▶ _What the task requires_: In the analysis of Gnutella search below, what is the compromise in the original Gnutella1 architecture?

▶ _Document segment_:
** Begin **

An Analysis of Gnutella1
In the original (Gnutella1) architecture, the compromise is one of search scope. Performing a search has a more or less fixed cost, occurs over a more or less fixed time interval and covers an area of more or less fixed size (but which is randomly selected). Unfortunately, when mapped from the technical view to the outcome view, it is evident that this compromise is not very desirable: In an ideal scenario, Gnutella1 searches tend to find every matching result within a fixed (but unknown) area of the network. There is little or no opportunity to scale the search to match the rarity of the target object (TTL and number of injection points can be scaled, but have a high cost).
An Optimal Search System
It is my view that an optimal search system, under real world limitations should have the following properties:
- It should be able to guarantee that if a matching object exists somewhere, it can be found
- It should have a means of scaling to match the rarity of the object that is not associated with a high cost to the network
- In a situation of limited resources, the ability to find at least some instances of a rare object should be of higher importance than the ability to find every instance of a common object.

** End **

▶ _Data listing_:
** Begin **

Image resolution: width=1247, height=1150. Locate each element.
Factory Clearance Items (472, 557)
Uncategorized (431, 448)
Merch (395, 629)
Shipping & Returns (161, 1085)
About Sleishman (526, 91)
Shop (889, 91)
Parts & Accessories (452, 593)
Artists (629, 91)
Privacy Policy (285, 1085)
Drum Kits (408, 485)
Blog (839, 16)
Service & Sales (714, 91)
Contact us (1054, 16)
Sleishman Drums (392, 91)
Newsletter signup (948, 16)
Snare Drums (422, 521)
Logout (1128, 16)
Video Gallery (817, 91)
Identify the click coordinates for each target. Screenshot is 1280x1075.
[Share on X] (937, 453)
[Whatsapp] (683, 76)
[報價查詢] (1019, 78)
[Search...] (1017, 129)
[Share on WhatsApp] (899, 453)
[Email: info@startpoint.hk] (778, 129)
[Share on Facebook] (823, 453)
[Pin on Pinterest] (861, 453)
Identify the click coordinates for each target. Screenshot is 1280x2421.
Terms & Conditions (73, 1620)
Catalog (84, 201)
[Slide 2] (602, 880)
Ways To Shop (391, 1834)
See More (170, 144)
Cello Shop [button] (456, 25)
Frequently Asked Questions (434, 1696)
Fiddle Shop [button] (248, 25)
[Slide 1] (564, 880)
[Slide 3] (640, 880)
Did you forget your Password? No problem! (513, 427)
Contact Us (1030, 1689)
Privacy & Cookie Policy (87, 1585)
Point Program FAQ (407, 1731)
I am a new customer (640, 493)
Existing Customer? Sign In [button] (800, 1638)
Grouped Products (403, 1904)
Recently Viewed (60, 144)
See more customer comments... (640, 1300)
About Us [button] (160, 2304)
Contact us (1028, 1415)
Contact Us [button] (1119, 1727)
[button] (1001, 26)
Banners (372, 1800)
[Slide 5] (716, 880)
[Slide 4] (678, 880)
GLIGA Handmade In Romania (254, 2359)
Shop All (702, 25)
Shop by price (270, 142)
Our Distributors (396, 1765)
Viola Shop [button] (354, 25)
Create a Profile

** End **

▶ _Complete answer_: It is a compromise of search scope.